Why did I believe Oliver Sacks?

So, it’s recently come out that Oliver Sacks made up a lot the stuff he wrote.

I read parts of The Man Who Mistook His Wife for a Hat a few years ago and read Musicophilia and Hallucinations earlier this year. I think I’m generally a skeptical person, one who is not afraid to say “I don’t believe this thing that is being presented to me as true.” Indeed, I find myself saying that sentence somewhat regularly when presented with incredible information. But for some reason I didn’t ask myself if what I was reading was true when reading Oliver Sacks. Why was this?
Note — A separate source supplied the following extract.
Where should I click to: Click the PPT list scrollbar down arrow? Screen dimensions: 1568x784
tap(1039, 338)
The main reason I can think of is that the particular domain of Sacks, which I’d call neurology or the behavior of brain damaged patients, is one in which I had prior belief that A. incredible stuff does happen and B. we don’t really understand. In particular, we have stuff like the behavior of split hemisphere patients and people like Phineas Gage. So my prior is that incredible things really do happen, and nothing Sacks said was any more unbelievable than these phenomena.
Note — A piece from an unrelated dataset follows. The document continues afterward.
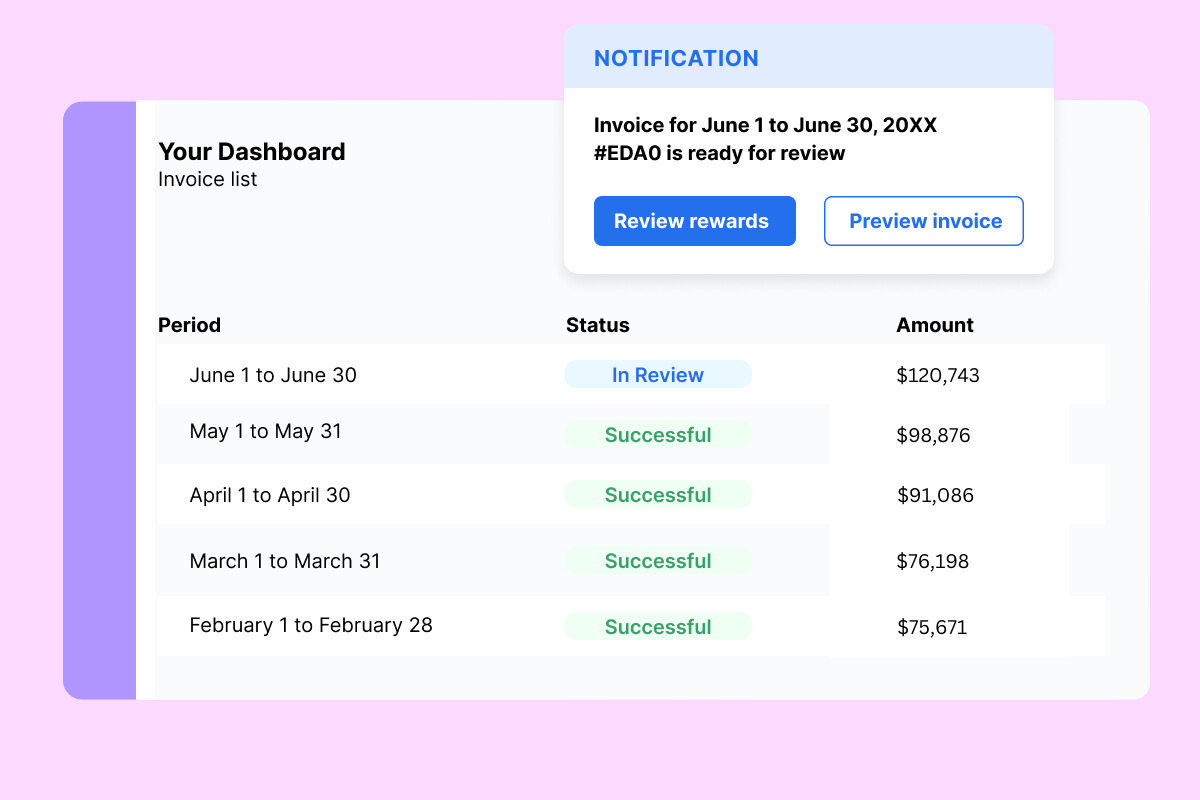This screenshot has height=800, width=1200.
Task: Click the $120,743 amount
Action: [x=937, y=376]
Also, for Musicophilia, the “domain” could additionally said to be music or humans’ reactions to music, which again is something I think is pretty incredible and that we don’t understand. Like, music is really powerful, why do we have such strong reactions to it? Why does it exist at all? Let me put it this way: music is so weird that if I hadn’t experienced its effects first hand, I’d be inclined to think that the entire thing is “made up” and humanity is under some sort of mass delusion, confusion, or fraud.

The second reason I can think of is that something… the approach or voice or worldview or something else… about Oliver Sacks made me trust him; made me think he was generally sane and truthseeking and honest. I’m not entirely sure why this is. I’ll be thinking about this more.
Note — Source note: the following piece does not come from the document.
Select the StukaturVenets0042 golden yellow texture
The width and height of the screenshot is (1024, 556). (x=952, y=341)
If you were like me and you were insufficiently skeptical of Oliver Sack’s claims, it’s worth asking: why did I make this mistake? Certainly this thing is relevant to the general rationalist project, to the goal of being less wrong. Or maybe you weren’t like me, and you didn’t believe Sacks. Well, why not? Don’t just say “This isn’t actually hard,” because this is actually hard. Epistemics is hard! Under what principles or knowledge of the world did you not believe Sacks while also believing that split brain patients were a thing?